• _Tarefa curta_
Devolva sem nenhuma alteração os registros da linha que contém "The height and width of the screenshot is (489, 815)." até a linha que contém "pos(223,51)", com as duas incluídas. Deixe as imagens de fora da resposta.

• _Registros brutos_
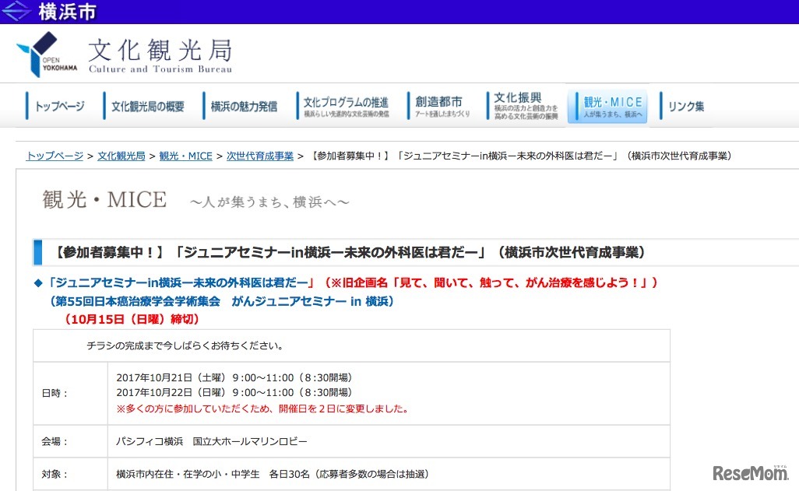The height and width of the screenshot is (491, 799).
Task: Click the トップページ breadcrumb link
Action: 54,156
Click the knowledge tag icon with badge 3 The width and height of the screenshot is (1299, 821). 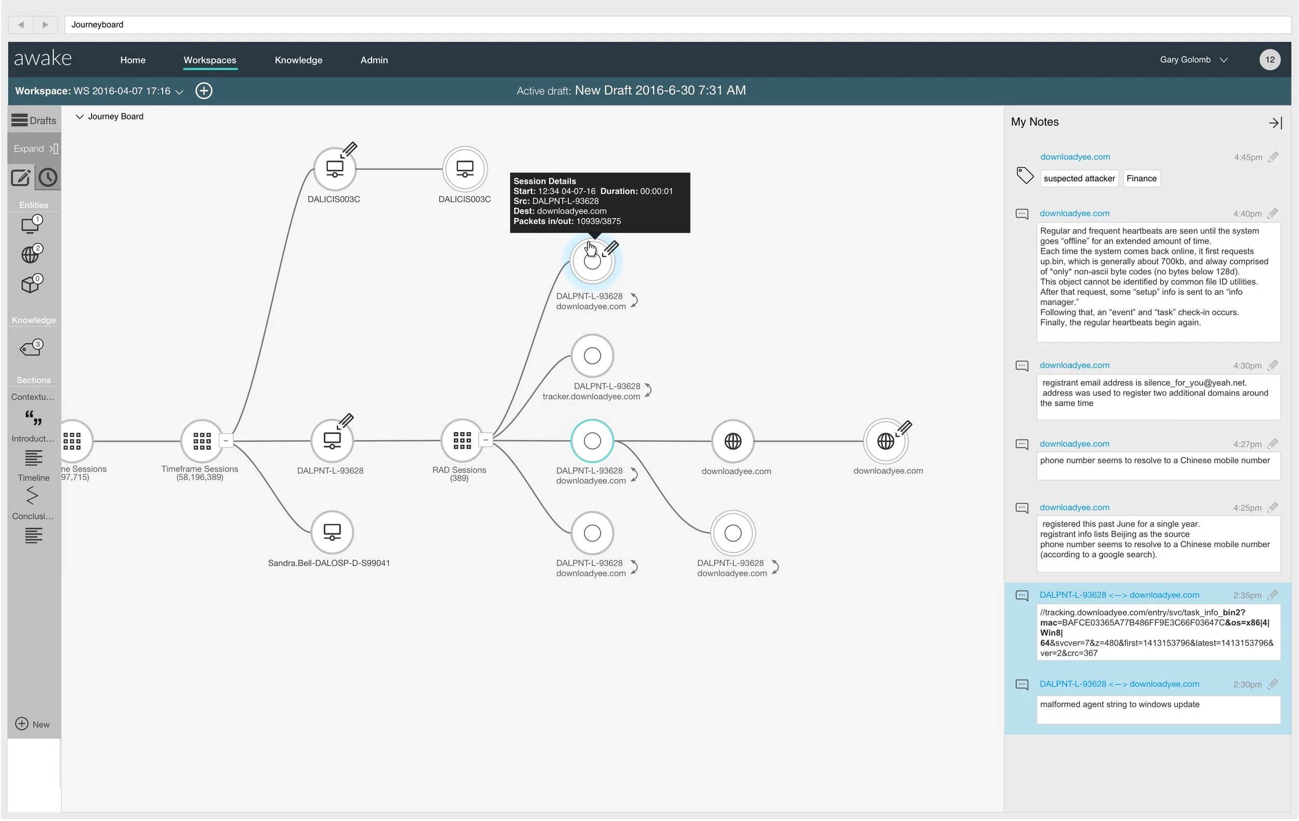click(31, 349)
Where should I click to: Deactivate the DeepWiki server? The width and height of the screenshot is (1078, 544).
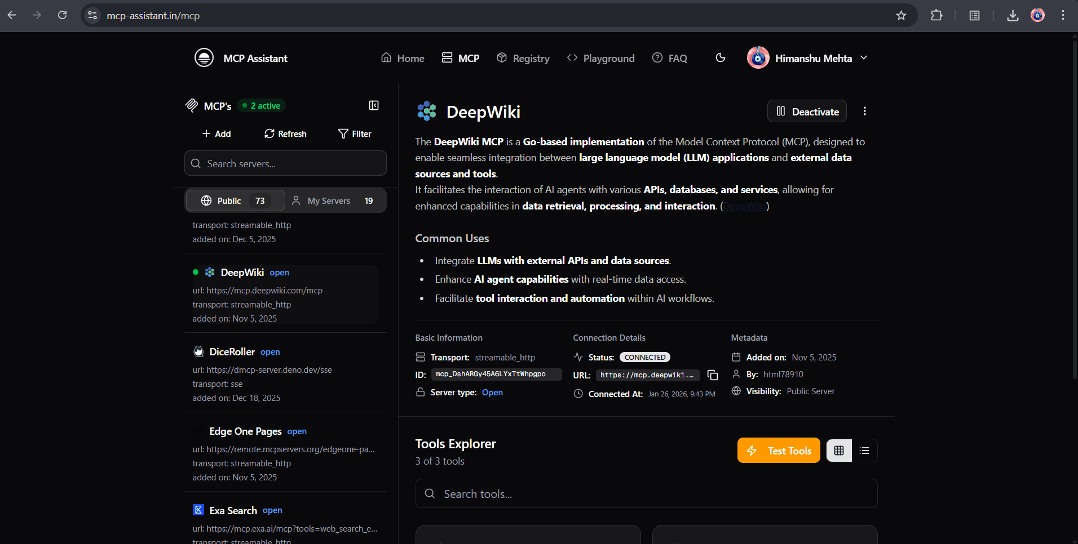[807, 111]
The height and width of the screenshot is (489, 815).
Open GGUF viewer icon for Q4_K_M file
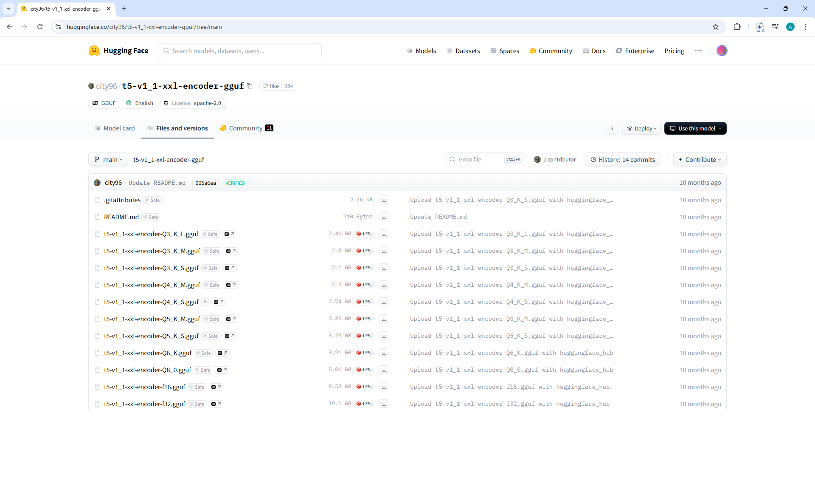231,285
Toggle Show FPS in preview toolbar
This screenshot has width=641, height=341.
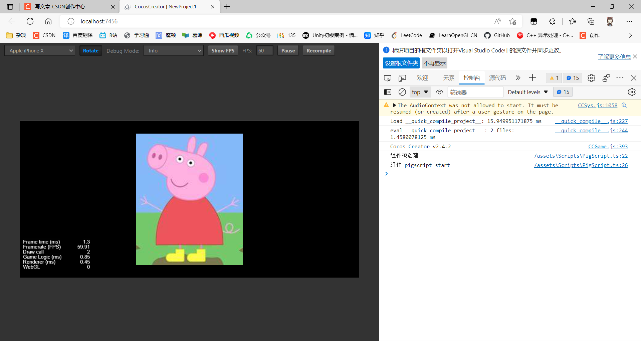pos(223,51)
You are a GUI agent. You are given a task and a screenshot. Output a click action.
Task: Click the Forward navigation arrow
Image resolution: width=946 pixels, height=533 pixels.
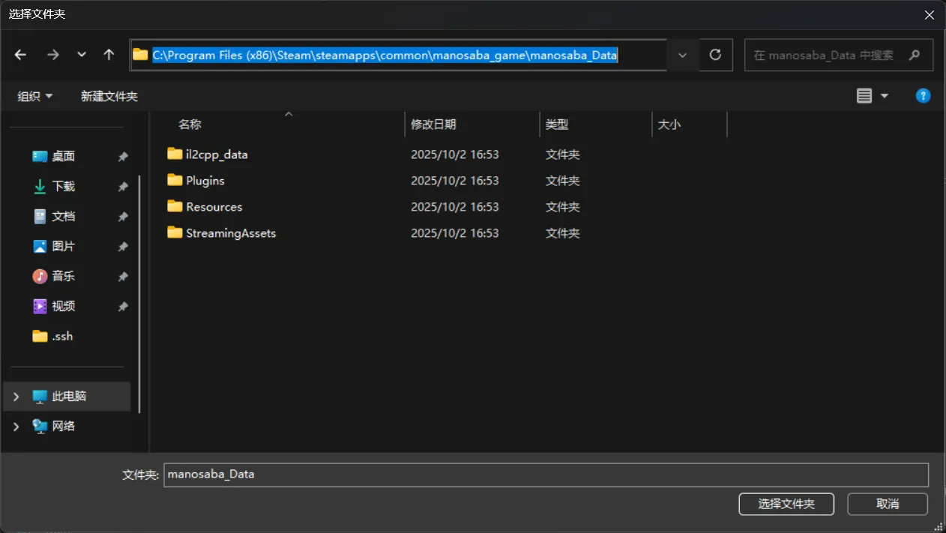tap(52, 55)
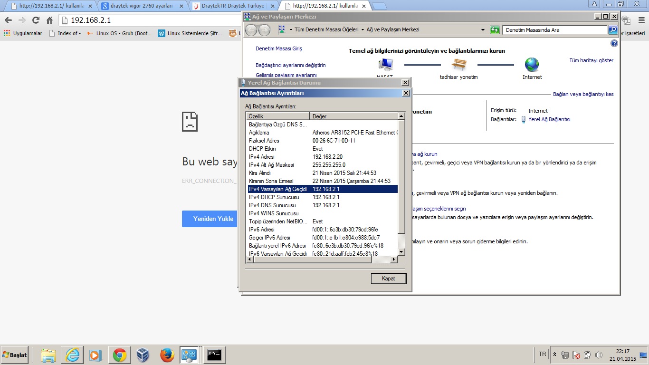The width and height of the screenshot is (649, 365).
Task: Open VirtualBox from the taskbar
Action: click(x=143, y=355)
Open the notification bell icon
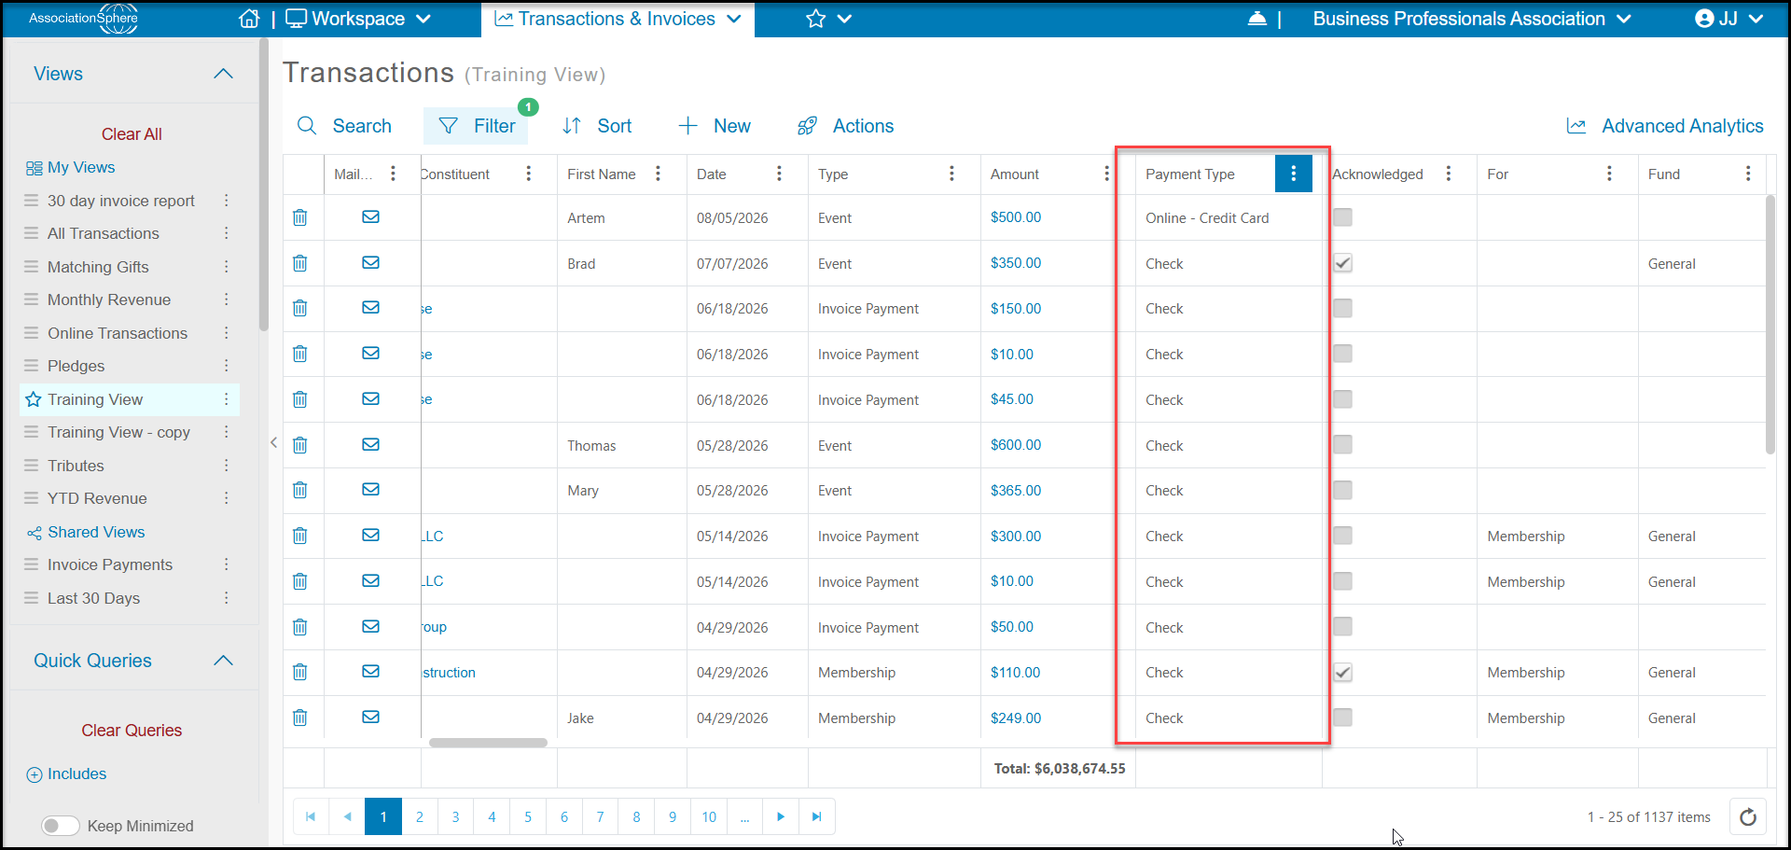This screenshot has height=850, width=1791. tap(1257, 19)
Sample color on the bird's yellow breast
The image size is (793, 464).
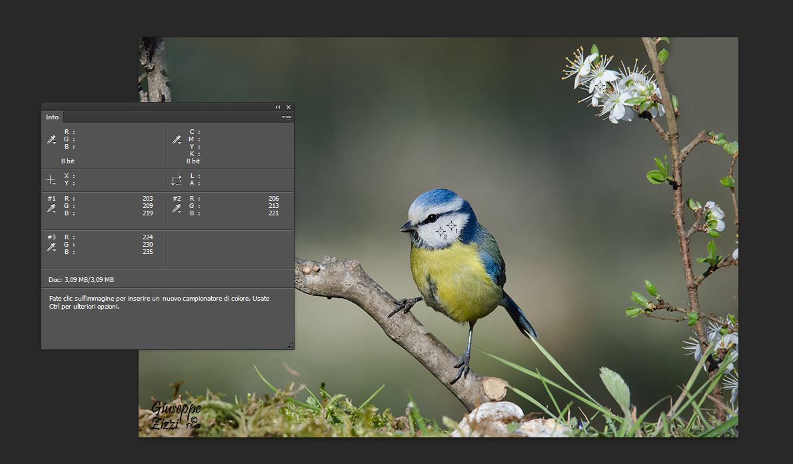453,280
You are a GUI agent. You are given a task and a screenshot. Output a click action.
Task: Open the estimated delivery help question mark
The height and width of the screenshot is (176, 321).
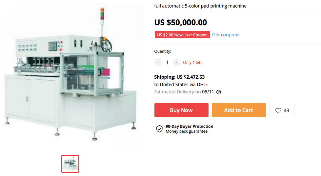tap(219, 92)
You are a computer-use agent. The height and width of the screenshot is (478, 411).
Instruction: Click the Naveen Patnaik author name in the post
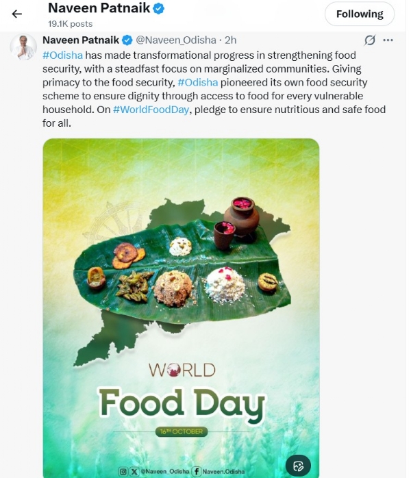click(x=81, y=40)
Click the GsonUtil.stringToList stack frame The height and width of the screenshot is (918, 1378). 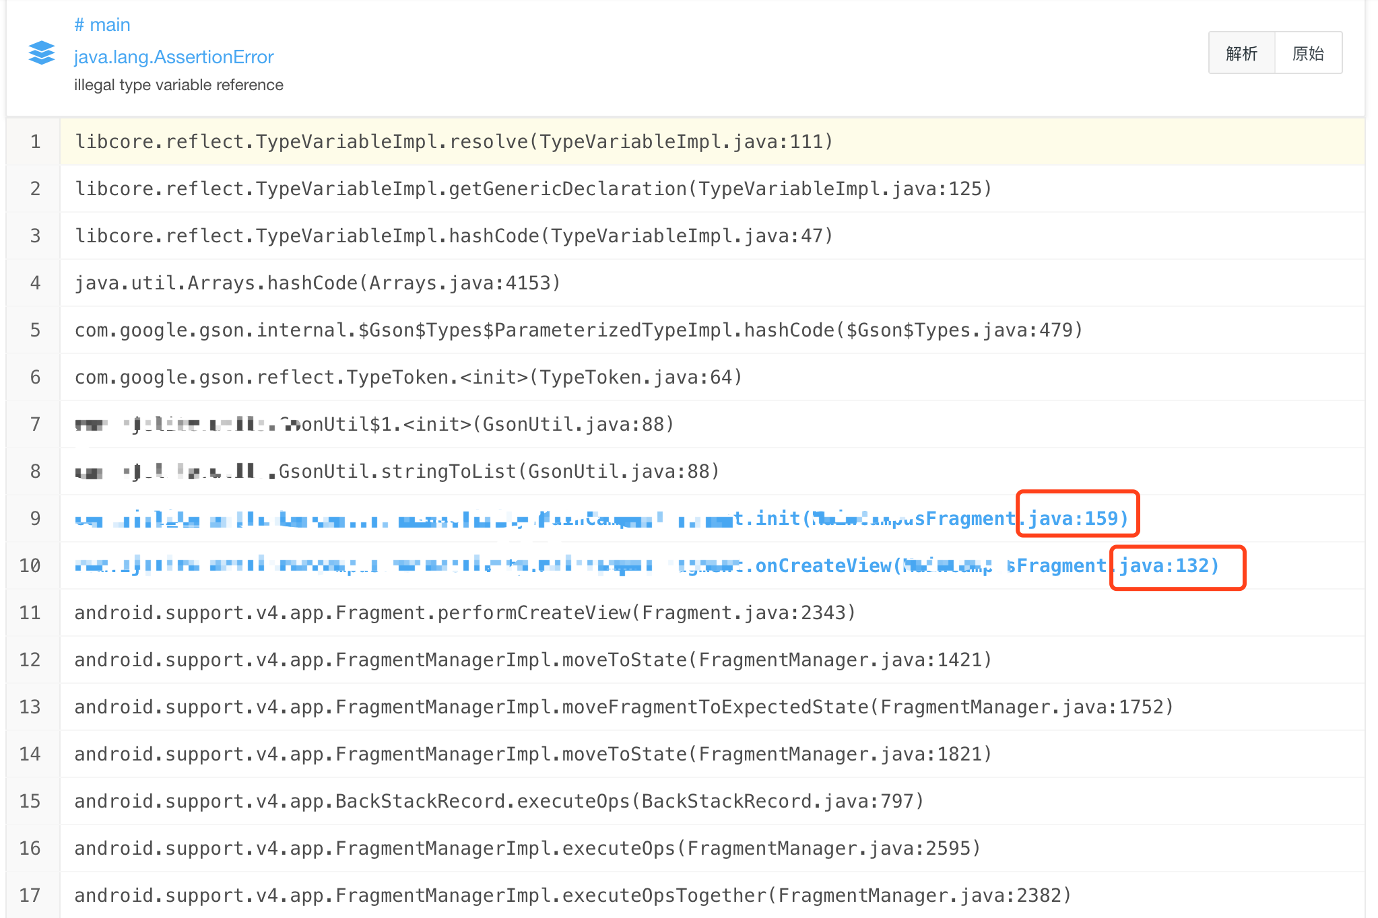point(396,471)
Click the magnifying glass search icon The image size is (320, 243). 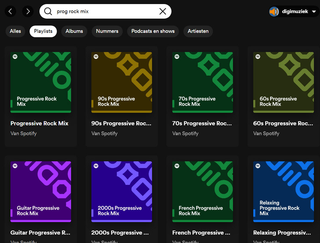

• _Resposta_
The height and width of the screenshot is (489, 815).
Open GGUF viewer icon for Q4_K_M file
231,285
Toggle Show FPS in preview toolbar
This screenshot has width=641, height=341.
pos(223,51)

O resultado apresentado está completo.